§ Task prompt:
Retype all of the data exactly as given.

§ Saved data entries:

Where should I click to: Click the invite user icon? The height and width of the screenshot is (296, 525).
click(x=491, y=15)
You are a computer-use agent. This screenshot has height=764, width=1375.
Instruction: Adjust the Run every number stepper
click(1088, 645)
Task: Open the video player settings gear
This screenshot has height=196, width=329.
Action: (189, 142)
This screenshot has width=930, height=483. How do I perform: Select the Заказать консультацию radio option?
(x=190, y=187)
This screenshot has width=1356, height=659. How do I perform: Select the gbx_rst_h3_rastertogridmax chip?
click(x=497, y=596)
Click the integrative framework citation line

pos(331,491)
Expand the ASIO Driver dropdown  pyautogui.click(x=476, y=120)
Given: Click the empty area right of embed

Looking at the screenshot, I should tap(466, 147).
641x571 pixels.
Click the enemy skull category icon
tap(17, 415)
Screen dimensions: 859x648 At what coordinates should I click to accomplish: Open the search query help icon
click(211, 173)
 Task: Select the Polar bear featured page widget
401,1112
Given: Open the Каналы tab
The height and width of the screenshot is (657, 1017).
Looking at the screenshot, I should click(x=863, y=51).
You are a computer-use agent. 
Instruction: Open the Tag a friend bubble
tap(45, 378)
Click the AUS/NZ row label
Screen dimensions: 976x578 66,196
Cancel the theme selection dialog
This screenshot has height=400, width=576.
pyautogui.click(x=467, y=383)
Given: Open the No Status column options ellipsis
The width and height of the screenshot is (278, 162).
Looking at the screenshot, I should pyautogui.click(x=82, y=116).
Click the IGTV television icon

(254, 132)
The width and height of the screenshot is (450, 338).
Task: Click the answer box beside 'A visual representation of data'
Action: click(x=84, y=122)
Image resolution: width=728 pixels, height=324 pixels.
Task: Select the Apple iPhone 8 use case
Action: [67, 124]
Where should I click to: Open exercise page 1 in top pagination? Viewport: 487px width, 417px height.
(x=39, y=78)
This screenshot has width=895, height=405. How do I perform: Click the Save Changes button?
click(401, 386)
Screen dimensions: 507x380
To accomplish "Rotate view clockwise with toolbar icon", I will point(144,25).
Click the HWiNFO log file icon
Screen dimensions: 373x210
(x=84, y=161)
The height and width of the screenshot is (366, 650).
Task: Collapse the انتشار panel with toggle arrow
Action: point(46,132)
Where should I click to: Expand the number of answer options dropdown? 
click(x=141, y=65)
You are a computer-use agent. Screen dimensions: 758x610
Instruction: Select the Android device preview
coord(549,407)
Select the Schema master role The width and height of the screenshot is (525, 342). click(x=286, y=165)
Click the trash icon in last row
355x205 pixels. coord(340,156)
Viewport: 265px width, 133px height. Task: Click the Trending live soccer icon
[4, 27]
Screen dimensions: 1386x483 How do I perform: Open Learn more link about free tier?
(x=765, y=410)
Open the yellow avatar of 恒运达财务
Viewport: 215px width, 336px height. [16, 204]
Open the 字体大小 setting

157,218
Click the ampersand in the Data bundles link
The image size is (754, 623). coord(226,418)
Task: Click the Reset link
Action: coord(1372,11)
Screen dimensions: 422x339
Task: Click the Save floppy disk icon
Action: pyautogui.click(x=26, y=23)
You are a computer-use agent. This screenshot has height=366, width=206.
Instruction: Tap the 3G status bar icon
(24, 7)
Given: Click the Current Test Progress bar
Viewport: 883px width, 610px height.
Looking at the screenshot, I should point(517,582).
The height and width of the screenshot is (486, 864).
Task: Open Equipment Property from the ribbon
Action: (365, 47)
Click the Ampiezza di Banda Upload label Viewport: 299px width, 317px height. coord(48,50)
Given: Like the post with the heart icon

§ Problem solution:
Where should I click to: Click the invite user icon? The height and width of the screenshot is (296, 525).
click(x=491, y=15)
You are a computer-use agent. This screenshot has height=764, width=1375.
Instruction: Adjust the Run every number stepper
click(1088, 645)
Task: Open the video player settings gear
This screenshot has height=196, width=329.
Action: (189, 142)
This screenshot has width=930, height=483. How do I perform: Select the Заказать консультацию radio option?
(x=190, y=187)
This screenshot has width=1356, height=659. How do I perform: Select the gbx_rst_h3_rastertogridmax chip?
click(x=497, y=596)
Click the integrative framework citation line

pos(331,491)
Expand the ASIO Driver dropdown  pyautogui.click(x=476, y=120)
Given: Click the empty area right of embed

Looking at the screenshot, I should tap(466, 147).
641x571 pixels.
Click the enemy skull category icon
tap(17, 415)
Screen dimensions: 859x648 At what coordinates should I click to accomplish: Open the search query help icon
click(211, 173)
 Task: Select the Polar bear featured page widget
401,1112
Given: Open the Каналы tab
The height and width of the screenshot is (657, 1017).
Looking at the screenshot, I should click(x=863, y=51).
You are a computer-use agent. 
Instruction: Open the Tag a friend bubble
tap(45, 378)
Click the AUS/NZ row label
Screen dimensions: 976x578 66,196
Cancel the theme selection dialog
This screenshot has height=400, width=576.
pyautogui.click(x=467, y=383)
Given: Open the No Status column options ellipsis
The width and height of the screenshot is (278, 162).
Looking at the screenshot, I should pyautogui.click(x=82, y=116).
Click the IGTV television icon

(254, 132)
The width and height of the screenshot is (450, 338).
Task: Click the answer box beside 'A visual representation of data'
Action: click(x=84, y=122)
Image resolution: width=728 pixels, height=324 pixels.
Task: Select the Apple iPhone 8 use case
Action: [67, 124]
Where should I click to: Open exercise page 1 in top pagination? Viewport: 487px width, 417px height.
(x=39, y=78)
This screenshot has width=895, height=405. How do I perform: Click the Save Changes button?
click(401, 386)
Screen dimensions: 507x380
To accomplish "Rotate view clockwise with toolbar icon", I will point(144,25).
Click the HWiNFO log file icon
Screen dimensions: 373x210
(x=84, y=161)
The height and width of the screenshot is (366, 650).
Task: Collapse the انتشار panel with toggle arrow
Action: point(46,132)
Where should I click to: Expand the number of answer options dropdown? 
click(x=141, y=65)
You are a computer-use agent. Screen dimensions: 758x610
Instruction: Select the Android device preview
coord(549,407)
Select the Schema master role The width and height of the screenshot is (525, 342). click(x=286, y=165)
Click the trash icon in last row
355x205 pixels. coord(340,156)
Viewport: 265px width, 133px height. Task: Click the Trending live soccer icon
[4, 27]
Screen dimensions: 1386x483 How do I perform: Open Learn more link about free tier?
(x=765, y=410)
Open the yellow avatar of 恒运达财务
Viewport: 215px width, 336px height. [16, 204]
Open the 字体大小 setting

157,218
Click the ampersand in the Data bundles link
The image size is (754, 623). coord(226,418)
Task: Click the Reset link
Action: coord(1372,11)
Screen dimensions: 422x339
Task: Click the Save floppy disk icon
Action: pyautogui.click(x=26, y=23)
You are a computer-use agent. This screenshot has height=366, width=206.
Instruction: Tap the 3G status bar icon
(24, 7)
Given: Click the Current Test Progress bar
Viewport: 883px width, 610px height.
Looking at the screenshot, I should point(517,582).
The height and width of the screenshot is (486, 864).
Task: Open Equipment Property from the ribbon
Action: (365, 47)
Click the Ampiezza di Banda Upload label Viewport: 299px width, 317px height. coord(48,50)
Given: Like the post with the heart icon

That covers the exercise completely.